_EXERCISE INPUTS_
______________________________
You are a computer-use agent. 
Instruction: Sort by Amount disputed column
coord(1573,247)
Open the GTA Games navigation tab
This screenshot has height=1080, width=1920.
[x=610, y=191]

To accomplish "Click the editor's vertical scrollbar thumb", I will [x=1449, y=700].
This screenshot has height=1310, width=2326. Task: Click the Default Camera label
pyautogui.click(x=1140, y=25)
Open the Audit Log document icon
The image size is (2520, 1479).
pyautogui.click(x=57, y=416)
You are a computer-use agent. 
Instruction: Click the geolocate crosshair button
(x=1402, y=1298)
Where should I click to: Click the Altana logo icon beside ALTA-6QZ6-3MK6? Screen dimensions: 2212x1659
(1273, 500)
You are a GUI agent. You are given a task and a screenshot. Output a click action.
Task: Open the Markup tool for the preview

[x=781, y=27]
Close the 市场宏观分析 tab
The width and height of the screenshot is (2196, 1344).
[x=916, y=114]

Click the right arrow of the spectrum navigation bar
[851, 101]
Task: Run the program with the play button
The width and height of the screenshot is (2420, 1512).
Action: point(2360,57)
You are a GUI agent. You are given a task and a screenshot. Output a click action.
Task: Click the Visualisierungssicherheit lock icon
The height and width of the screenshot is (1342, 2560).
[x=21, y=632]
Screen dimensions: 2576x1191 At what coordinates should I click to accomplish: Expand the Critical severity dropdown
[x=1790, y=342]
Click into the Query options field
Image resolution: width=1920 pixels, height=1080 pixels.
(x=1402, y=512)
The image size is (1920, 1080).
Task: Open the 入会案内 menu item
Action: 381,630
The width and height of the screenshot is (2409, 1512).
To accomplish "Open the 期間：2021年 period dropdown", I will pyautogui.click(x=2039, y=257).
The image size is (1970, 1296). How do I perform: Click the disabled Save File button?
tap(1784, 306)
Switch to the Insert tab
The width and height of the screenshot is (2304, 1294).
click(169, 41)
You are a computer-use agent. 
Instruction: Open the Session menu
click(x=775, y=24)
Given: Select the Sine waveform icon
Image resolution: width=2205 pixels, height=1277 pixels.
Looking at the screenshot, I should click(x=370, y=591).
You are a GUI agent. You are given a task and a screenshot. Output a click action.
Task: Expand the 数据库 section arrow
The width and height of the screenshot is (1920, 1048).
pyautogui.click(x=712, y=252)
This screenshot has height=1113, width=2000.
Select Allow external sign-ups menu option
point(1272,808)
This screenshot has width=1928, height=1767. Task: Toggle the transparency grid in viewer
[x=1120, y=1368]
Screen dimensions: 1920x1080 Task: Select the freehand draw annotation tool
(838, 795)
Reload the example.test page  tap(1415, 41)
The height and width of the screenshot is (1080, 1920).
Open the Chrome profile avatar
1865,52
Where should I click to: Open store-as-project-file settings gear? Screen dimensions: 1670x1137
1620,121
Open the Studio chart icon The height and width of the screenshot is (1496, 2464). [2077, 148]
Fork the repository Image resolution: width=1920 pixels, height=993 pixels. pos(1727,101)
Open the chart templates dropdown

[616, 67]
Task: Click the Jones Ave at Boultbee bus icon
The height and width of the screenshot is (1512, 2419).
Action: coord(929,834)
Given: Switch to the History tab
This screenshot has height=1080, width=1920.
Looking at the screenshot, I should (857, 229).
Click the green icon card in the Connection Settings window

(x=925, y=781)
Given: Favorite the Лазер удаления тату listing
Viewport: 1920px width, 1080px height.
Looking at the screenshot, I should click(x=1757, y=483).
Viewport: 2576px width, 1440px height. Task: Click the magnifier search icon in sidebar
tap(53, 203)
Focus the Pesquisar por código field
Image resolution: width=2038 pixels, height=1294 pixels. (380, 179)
______________________________
_WHAT TO PRODUCE_
When a line of the entries contains "will", it counts; say how many such lines there are, and nothing more.

_SOLUTION TO THIS TASK_
2